EEG= Extremely Exhausted Girls.
Our oldest daughter was scheduled for an EEG (see above image) yesterday. She has had to experience this test four times in the last seven years, but this time was a little more exciting than the others. Jaye has been seizure free for two years! Her neurologist needed to do this one last test to prepare to ween Jaye off of the medication she has been taking daily since she was five.
The night before the procedure, Jaye could only sleep for four hours, because a big portion of the EEG is measuring brain waves as the patient is falling asleep. (Don't ask me why, I couldn't tell you.) But a sleep-deprived child also means sleep-deprived parents.
I'm not a young party animal like I was in my twenties. In college, I stayed up until 2 or 4 in the morning almost every night and woke with the energy of a hyperactive chihuahua. Surprisingly, however, it ended up being a really fun night. After putting the other kids in bed, Barry, Jaye and I started our first movie. (The Secret of Dolphin Cove on Disney +. It was a fun enough movie to keep Jaye awake although the lack of a love story was disappointing for me.) Then the three of us sat on our bed and played Yahtzee until midnight. (For the 100+ board games we own, it is shocking how often we fall back on good ol' Yahtzee.) Then we started movie number two, Middle School, the Worst Years of My Life.
It ended up being such a fun night that Barry and I both commented as we were getting ready for bed that we should do a night like that with each of our kids. I got up two more times with Hollie and at 6 A.M., Barry got all the kids up for school and dragged an exhausted Jaye out of bed. We filled the day with activities that didn't involve laying down so none of us would be tempted to fall asleep. Her appointment wasn't until 2:30 in the afternoon.
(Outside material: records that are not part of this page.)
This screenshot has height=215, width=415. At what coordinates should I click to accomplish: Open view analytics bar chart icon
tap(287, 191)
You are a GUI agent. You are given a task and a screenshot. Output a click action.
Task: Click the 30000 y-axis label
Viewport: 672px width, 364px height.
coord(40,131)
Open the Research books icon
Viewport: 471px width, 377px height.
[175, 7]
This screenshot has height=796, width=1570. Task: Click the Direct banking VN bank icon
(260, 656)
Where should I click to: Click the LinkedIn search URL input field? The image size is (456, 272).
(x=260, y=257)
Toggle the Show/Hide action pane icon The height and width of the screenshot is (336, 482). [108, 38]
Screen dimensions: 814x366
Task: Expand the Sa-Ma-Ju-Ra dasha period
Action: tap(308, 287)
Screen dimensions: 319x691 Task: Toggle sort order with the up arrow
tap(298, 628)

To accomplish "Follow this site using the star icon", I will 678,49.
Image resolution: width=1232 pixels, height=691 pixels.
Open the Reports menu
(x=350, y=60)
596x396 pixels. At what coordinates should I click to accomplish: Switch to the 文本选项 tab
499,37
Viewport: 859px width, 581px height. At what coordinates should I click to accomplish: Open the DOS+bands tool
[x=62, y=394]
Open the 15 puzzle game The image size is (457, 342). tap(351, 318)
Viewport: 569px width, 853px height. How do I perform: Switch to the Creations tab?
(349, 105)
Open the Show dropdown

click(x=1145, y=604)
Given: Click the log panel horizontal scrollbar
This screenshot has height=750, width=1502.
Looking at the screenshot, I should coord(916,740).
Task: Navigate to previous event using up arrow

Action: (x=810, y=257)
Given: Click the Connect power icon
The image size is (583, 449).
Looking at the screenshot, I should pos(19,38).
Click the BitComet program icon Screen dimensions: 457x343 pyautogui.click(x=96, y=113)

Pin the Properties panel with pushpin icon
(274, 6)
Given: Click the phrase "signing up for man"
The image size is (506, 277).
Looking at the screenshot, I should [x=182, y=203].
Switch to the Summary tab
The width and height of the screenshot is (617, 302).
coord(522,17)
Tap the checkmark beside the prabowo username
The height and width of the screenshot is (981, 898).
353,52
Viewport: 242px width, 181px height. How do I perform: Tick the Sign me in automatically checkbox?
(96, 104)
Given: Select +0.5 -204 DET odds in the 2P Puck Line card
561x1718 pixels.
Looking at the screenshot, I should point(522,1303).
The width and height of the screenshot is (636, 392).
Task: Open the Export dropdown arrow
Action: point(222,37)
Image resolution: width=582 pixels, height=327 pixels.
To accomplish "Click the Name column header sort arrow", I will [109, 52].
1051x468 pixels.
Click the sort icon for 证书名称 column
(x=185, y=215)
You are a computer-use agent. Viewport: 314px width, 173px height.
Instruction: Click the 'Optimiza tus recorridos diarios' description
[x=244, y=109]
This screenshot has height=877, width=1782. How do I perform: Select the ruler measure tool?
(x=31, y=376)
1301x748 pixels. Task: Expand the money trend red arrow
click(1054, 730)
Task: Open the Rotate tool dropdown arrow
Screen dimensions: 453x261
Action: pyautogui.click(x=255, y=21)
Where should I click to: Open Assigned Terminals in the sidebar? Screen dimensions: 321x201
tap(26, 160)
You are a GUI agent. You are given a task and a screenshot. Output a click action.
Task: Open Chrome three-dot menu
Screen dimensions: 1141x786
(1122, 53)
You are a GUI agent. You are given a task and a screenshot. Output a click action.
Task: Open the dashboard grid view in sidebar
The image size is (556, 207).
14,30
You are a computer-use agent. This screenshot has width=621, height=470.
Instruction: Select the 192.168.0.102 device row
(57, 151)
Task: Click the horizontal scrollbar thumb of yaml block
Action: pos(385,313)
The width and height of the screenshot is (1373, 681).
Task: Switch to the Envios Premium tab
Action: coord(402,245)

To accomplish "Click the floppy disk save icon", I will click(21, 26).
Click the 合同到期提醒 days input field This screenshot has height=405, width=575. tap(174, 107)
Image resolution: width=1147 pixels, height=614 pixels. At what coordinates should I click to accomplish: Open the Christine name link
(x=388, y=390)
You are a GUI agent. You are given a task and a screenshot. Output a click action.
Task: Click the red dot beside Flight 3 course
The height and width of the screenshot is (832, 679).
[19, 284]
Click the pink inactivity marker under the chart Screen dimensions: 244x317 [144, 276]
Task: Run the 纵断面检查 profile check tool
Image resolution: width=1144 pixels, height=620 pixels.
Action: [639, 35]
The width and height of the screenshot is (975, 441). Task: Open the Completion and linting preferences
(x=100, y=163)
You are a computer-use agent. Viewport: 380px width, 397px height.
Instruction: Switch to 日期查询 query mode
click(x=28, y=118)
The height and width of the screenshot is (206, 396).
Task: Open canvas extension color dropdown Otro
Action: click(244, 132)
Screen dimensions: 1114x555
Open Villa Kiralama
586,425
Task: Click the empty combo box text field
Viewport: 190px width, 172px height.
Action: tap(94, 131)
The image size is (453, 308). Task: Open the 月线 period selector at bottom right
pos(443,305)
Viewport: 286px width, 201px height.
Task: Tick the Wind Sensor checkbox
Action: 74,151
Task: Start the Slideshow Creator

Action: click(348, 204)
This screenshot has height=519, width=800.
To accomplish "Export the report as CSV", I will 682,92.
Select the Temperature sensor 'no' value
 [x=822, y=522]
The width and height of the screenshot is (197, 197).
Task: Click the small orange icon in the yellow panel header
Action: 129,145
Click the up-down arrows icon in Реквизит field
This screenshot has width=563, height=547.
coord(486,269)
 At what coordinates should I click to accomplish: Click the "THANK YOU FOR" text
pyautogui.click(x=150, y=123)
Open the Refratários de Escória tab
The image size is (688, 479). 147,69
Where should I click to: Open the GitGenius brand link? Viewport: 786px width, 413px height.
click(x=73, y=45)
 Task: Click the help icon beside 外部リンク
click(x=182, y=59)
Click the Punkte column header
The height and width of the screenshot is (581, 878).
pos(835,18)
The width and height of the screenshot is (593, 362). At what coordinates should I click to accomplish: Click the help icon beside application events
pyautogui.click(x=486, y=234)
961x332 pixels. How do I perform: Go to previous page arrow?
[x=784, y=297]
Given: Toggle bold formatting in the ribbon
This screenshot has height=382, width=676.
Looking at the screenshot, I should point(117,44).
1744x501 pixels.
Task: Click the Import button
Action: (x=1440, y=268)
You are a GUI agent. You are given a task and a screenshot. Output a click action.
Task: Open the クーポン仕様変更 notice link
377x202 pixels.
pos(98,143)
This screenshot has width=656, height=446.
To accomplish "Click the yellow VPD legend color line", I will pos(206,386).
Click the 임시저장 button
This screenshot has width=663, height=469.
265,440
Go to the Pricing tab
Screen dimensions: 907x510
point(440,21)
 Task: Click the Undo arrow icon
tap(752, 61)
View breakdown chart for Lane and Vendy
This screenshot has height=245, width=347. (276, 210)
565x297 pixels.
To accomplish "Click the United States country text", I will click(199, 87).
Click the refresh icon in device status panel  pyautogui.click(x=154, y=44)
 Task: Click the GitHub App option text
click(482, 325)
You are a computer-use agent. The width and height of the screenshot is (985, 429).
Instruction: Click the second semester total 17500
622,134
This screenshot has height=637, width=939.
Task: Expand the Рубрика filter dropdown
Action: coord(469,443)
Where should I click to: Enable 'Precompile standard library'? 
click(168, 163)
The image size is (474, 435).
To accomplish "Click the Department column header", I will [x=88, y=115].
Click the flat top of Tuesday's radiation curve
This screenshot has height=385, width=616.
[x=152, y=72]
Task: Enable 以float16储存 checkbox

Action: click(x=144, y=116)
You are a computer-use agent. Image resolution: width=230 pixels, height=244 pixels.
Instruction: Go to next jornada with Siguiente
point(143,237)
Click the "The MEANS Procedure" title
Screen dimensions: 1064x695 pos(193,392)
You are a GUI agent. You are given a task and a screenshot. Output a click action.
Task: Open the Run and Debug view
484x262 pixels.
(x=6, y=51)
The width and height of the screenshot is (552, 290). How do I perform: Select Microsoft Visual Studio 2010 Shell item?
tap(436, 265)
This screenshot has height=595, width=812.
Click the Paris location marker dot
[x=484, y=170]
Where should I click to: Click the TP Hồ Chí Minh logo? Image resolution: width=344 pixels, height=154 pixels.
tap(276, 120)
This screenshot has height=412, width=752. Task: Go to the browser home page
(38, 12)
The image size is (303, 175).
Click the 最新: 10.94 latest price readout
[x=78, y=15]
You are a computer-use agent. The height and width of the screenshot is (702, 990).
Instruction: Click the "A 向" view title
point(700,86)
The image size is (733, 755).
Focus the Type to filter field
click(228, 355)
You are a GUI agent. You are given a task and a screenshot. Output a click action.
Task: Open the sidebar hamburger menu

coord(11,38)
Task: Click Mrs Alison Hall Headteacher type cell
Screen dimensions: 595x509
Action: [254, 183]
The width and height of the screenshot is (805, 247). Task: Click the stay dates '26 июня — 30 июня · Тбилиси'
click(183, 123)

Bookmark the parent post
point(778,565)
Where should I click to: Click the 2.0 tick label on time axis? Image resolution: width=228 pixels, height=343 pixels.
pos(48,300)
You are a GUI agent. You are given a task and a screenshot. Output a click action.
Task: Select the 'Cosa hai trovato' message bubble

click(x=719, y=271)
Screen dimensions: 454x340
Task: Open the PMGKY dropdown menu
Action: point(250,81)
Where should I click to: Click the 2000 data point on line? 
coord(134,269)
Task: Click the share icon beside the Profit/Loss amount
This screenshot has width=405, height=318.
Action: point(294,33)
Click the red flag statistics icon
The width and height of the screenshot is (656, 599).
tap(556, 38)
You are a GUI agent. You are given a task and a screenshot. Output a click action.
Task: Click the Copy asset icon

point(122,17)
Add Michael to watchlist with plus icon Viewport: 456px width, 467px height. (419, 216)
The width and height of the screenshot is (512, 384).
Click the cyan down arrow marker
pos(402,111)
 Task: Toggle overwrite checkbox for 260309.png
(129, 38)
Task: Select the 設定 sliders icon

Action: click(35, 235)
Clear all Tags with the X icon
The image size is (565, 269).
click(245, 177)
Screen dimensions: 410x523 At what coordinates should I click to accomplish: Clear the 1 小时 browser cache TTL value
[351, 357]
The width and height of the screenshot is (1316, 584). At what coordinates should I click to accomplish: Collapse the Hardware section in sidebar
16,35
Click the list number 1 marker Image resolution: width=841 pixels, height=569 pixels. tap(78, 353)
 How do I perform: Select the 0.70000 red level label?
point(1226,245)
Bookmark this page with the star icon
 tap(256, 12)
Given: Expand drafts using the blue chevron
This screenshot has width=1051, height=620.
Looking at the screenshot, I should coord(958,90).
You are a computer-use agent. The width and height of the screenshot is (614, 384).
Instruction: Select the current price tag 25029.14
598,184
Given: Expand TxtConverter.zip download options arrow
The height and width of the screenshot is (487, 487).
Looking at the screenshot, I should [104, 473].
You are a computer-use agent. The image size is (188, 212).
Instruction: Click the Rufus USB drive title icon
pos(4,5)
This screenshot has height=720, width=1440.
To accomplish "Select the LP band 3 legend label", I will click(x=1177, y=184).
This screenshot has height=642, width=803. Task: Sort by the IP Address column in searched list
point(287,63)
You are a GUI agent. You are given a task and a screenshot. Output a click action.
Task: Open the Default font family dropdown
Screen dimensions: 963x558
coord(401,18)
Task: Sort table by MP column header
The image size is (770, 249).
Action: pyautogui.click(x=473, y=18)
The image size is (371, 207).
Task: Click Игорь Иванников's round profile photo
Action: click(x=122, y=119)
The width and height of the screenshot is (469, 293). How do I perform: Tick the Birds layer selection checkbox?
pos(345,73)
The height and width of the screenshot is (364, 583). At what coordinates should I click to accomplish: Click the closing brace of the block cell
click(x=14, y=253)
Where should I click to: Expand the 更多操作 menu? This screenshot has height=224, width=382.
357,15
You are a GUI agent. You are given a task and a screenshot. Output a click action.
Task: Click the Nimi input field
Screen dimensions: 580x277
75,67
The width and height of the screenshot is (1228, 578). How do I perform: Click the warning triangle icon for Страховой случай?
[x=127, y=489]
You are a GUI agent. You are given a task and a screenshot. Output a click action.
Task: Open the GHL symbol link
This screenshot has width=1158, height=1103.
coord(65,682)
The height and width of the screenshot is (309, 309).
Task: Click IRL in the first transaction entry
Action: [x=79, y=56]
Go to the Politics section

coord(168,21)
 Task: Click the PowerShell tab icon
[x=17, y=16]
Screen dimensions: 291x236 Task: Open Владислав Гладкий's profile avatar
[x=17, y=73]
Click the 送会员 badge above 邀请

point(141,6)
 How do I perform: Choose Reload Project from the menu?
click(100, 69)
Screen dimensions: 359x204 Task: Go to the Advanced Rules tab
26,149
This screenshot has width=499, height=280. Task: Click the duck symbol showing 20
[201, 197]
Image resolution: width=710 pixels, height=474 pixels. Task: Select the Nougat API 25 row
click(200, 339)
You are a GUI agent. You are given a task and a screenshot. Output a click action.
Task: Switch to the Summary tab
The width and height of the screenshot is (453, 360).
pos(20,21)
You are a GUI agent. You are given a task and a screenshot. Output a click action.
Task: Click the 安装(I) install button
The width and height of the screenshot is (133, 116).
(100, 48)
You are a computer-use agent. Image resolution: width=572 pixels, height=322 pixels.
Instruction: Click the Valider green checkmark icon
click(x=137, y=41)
The night before, a friend dropped off some hand-me-down clothes and we were sooooo excited to pull this shirt out of the bag. What a perfect shirt to wear to the doctor!
Here's how the procedure goes:
The technician has you lay down on a hospital bed and just stare at the ceiling while they attach 25 different wires (all those wires in the image on the left) to different parts of your head with sticky stuff. Then they wrap your head with bandages until you are part-mummy and have you lay down. Now that you are feeling "nice and relaxed", they put a strobe light a few feet from your face, turn off the lights, and flash it for five minutes on different settings to see if it will trigger a photosensitive seizure. (Jaye doesn't have that kind of epilepsy, thank goodness!) Then, they turn the lights back on and make you blow on a pinwheel as fast as you can for two minutes. Now that you're out of breath and overstimulated, they turn off the lights and leave the room so you can fall asleep. There's a little couch bed for parents to rest too.
As soon as you drift into blissful sleep, they march right back in, flick the lights on and tell you it's all over. There's no nap. No grace period of rest. Just mild torture. Even I had been on the cusp of sleeping when they marched in, all smiles, ripped the electrodes off and booted us right out the door.
It's a little messed up if you ask me. They should let the poor patient sleep. And poor Mom, dangit!
We were both zombies for the rest of the day.
But this morning, reminded me and Barry that doing a late night up with Mom and Dad (although magical in the moment) is a TERRIBLE. TERRIBLE. Idea. There were tears. There was pleading. There was bribery. And eventually, there was acceptance that we needed to just let our exhausted child go back to bed and miss half a day of school.
Hopefully, it is all a means to an end. I still can't comprehend the idea that we might be done with neurologists, with medications, with seizures!